Run _kubectl get pods_, we can see bunch of executor pods are being terminated.
{code}
logparserstructured-1570786196291-exec-1511 0/1 Terminating 0 7s
logparserstructured-1570786196291-exec-1513 0/1 Terminating 0 6s
logparserstructured-1570786196291-exec-1516 0/1 Terminating 0 5s
logparserstructured-1570786196291-exec-1518 0/1 Terminating 0 4s
logparserstructured-1570786196291-exec-1519 0/1 Terminating 0 3s
logparserstructured-1570786196291-exec-1520 0/1 Terminating 0 3s
logparserstructured-1570786196291-exec-1521 0/1 Terminating 0 2s
logparserstructured-1570786196291-exec-1522 0/1 Terminating 0 2s
logparserstructured-1570786196291-exec-1523 0/1 Terminating 0 1s
logparserstructured-1570786196291-exec-1524 0/1 Terminating 0 1s
logparserstructured-1570786469589-exec-1487 0/1 Terminating 0 7s
logparserstructured-1570786469589-exec-1489 0/1 Terminating 0 6s
logparserstructured-1570786469589-exec-1491 0/1 Terminating 0 5s
logparserstructured-1570786469589-exec-1493 0/1 Terminating 0 4s
logparserstructured-1570786469589-exec-1494 0/1 Terminating 0 3s
logparserstructured-1570786469589-exec-1495 0/1 Terminating 0 2s
logparserstructured-1570786469589-exec-1496 0/1 Terminating 0 2s
logparserstructured-1570786469589-exec-1497 0/1 Terminating 0 1s
logparserstructured-1570786469589-exec-1498 0/1 Terminating 0 1s
logparserstructured-1570786469589-exec-1499 0/1 Terminating 0 0s
logparserstructured-1570786469589-exec-1500 0/1 Terminating 0 0s
logparserstructured-1570787682660-exec-1293 0/1 Terminating 0 8s
logparserstructured-1570787682660-exec-1299 0/1 Terminating 0 5s
logparserstructured-1570787682660-exec-1300 0/1 Terminating 0 5s
logparserstructured-1570787682660-exec-1301 0/1 Terminating 0 4s
logparserstructured-1570787682660-exec-1303 0/1 Terminating 0 3s
logparserstructured-1570787682660-exec-1305 0/1 Terminating 0 2s
logparserstructured-1570787682660-exec-1306 0/1 Terminating 0 2s
logparserstructured-1570787682660-exec-1307 0/1 Terminating 0 1s
logparserstructured-1570787682660-exec-1308 0/1 Terminating 0 1s
{code}

Checked driver pod logs:
{code}
19/10/11 09:54:51 INFO Utils: Successfully started service 'SparkUI' on port 4040.

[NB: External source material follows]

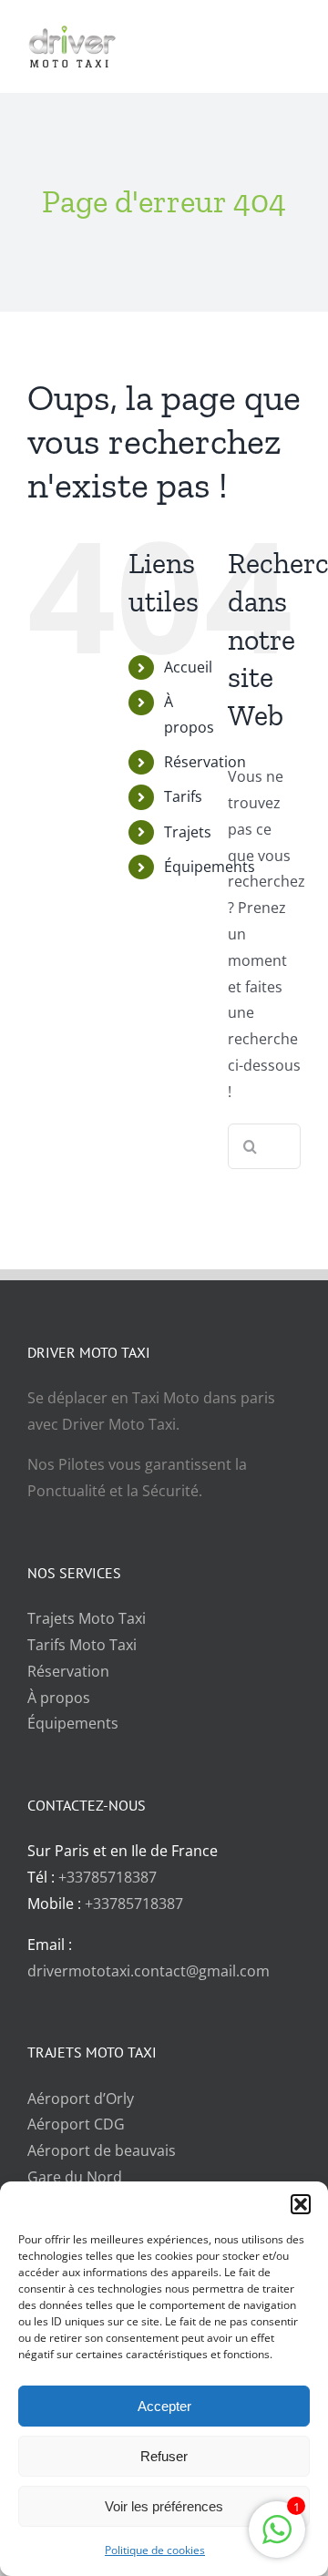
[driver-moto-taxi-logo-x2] (86, 32)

19/10/11 09:54:51 INFO SparkUI: Bound SparkUI to 0.0.0.0, and started at http://logparserstructured-1570787682660-driver-svc.spark.svc:4040
19/10/11 09:54:51 INFO SparkContext: Added JAR s3://datastore/source-code/log-analytics-assembly-2.4.0.jar at s3://datastore/source-code/log-analytics-assembly-2.4.0.jar with timestamp 1570787691192
19/10/11 09:54:52 INFO ExecutorPodsAllocator: Going to request 2 executors from Kubernetes.
19/10/11 09:54:52 INFO Utils: Successfully started service 'org.apache.spark.network.netty.NettyBlockTransferService' on port 7079.
19/10/11 09:54:52 INFO NettyBlockTransferService: Server created on logparserstructured-1570787682660-driver-svc.spark.svc:7079
19/10/11 09:54:52 INFO BlockManager: Using org.apache.spark.storage.RandomBlockReplicationPolicy for block replication policy
19/10/11 09:54:52 INFO BlockManagerMaster: Registering BlockManager BlockManagerId(driver, logparserstructured-1570787682660-driver-svc.spark.svc, 7079, None)
19/10/11 09:54:52 INFO BlockManagerMasterEndpoint: Registering block manager logparserstructured-1570787682660-driver-svc.spark.svc:7079 with 2004.6 MB RAM, BlockManagerId(driver, logparserstructured-1570787682660-driver-svc.spark.svc, 7079, None)
19/10/11 09:54:52 INFO BlockManagerMaster: Registered BlockManager BlockManagerId(driver, logparserstructured-1570787682660-driver-svc.spark.svc, 7079, None)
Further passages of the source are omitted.